Basel III Endgame is the final wave of regulatory changes across the U.S. financial system that are intended to bring U.S. regulations in line with Basel III recommendations. The most talked about aspects of the proposed regulations include increased capital requirements for large banks, with the amount of that increase being dependent on the “riskiness” of its business portfolio. On average, it is expected to require banks to hold 15-20% more capital.

The message from the banking industry is unanimous—increased capital requirements will result in higher interest rates for consumers and less access to consumer and small business credit. No one argues that this is a natural result of forcing banks to hold more cash. What is in debate is just how much. Proponents of the rule say that it will increase interest rates by an average of .03%. Opponents say that this is just a guess and that comprehensive economic analyses have not been conducted on the actual impacts of implementing Basel III Endgame as written; they argue that the real impacts on consumers will be much more severe.

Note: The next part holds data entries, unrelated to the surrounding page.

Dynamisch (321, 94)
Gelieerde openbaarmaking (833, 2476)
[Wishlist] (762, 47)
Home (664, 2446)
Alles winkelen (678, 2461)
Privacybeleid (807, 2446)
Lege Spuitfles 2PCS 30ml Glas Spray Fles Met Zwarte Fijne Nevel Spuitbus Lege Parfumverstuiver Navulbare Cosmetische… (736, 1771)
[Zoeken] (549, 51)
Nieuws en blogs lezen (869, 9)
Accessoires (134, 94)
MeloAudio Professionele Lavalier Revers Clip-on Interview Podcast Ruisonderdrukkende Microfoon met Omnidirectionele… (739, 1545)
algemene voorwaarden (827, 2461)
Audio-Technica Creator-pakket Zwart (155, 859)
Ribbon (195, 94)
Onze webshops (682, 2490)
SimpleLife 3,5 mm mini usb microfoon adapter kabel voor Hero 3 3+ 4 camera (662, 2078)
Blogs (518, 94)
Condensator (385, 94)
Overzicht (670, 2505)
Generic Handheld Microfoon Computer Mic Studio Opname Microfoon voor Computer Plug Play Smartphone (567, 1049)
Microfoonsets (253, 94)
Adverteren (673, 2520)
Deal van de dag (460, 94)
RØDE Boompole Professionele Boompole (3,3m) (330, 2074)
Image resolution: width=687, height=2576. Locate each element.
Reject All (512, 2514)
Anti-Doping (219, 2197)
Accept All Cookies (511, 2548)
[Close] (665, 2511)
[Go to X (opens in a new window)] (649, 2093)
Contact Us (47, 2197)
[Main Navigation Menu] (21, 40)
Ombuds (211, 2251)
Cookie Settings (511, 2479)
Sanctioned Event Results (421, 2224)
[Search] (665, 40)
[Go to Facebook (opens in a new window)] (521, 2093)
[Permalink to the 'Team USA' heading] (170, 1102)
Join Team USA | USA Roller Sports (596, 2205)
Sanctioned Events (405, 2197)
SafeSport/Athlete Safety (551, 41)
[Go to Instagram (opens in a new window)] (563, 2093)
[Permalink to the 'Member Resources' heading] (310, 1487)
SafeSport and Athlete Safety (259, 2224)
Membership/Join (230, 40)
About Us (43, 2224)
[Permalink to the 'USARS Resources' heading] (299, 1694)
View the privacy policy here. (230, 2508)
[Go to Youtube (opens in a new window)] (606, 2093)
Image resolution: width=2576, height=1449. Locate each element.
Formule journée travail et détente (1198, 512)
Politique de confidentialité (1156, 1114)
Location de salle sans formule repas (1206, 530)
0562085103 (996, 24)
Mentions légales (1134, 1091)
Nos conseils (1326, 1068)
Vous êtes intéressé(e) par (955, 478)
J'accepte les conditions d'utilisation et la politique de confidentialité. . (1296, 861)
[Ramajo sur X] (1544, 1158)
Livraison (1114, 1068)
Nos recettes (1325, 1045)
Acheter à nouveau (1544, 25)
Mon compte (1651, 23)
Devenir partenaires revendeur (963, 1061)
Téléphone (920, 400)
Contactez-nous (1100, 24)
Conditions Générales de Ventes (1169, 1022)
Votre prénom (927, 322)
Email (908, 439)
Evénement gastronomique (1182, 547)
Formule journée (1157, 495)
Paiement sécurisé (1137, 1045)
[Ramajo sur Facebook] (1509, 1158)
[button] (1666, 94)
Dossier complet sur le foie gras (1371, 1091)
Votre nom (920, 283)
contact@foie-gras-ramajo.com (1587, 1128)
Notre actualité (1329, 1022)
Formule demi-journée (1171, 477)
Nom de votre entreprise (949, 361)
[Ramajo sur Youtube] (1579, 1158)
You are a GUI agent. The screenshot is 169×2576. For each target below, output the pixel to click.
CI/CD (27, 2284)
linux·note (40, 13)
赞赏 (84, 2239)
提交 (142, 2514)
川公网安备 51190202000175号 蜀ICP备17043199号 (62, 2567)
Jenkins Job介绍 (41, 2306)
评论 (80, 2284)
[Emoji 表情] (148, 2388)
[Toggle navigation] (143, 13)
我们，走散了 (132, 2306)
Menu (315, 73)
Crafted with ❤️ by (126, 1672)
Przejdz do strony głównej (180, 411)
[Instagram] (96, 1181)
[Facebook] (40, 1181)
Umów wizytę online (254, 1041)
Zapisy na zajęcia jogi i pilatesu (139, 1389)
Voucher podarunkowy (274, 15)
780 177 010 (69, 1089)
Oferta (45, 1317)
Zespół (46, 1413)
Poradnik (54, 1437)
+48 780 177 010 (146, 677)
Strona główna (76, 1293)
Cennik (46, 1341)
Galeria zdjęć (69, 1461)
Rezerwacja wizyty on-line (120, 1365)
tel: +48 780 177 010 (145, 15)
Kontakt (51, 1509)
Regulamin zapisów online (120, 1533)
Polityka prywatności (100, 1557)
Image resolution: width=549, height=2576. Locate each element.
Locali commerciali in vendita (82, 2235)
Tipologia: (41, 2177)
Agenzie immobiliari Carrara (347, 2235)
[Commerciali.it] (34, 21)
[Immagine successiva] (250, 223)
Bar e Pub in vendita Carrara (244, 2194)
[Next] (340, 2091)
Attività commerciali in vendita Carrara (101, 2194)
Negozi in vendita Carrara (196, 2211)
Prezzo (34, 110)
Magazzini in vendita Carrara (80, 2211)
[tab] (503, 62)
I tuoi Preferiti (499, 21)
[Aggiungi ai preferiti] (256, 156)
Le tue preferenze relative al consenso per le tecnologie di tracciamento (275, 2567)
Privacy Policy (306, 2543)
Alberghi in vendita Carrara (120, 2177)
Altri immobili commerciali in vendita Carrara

The timing on this proposal couldn’t be worse. Consumer confidence in the economy is still low, with most consumers believing that there will be a recession within the next year. Interest rates are still very high and while inflation is back down to around 3.1% year-over-year, consumers are still reeling from price increases as a result of last year’s 7-8% inflation rates.

Opponents of the Basel III Endgame regulations are leveraging this public sentiment to generate significant opposition to the rule through a robust lobbying and public affairs campaign. While regulators have the recent failures of SVB and First Republic on their side, it’s highly unlikely that the regulations could have saved either bank, and opponents are quick to point that out.

During the hearing, Chairman Sherrod Brown, a Democrat, asked the CEOs whether they would be unable to meet the capital requirements of Basel III through a show of hands, to which not a single CEO raised their hand. He concluded based on this that clearly banks are capable of meeting the requirements, that they are not onerous, and that banks are just trying to protect their bottom line.

Later on, after calling out how one-sided it is to ask witnesses to answer questions with just the raising of a hand, Senator Rounds (R-SD) asked the CEOs to do the same to his series of questions. He asked whether the proposed Basel III regulations could negatively impact: first time homebuyers, those saving for retirement, farmers and ranchers, and small business owners. In each instance, the witnesses all raised their hands. Of course, none of those answers really meant anything either, as each question was posed as a ‘could’.

All-in-all, pretty typical for a hearing on Capitol Hill.

Next year officially marks the beginning of the 2024 Presidential elections at a time when Democrats are on defense on economic issues. Given all of this, it is hard to see the Basel III Endgame regulations implemented in the same form in which they were proposed earlier this year. Even if they are, we probably won’t see the economic impacts of the new regulations for several years, as the proposed regulations already include a 3-year phased implementation schedule.

In closing, while we wait for the chips to fall, despite rhetoric on both sides, it is hard to see any immediate or even short-term impacts of the new regulations within the next year or two. Where the impacts may be felt are in the event of a recession several years down the line and banks find themselves less well capitalized leading to consumers and small businesses seeing their lending products eliminated or more expensive as a result.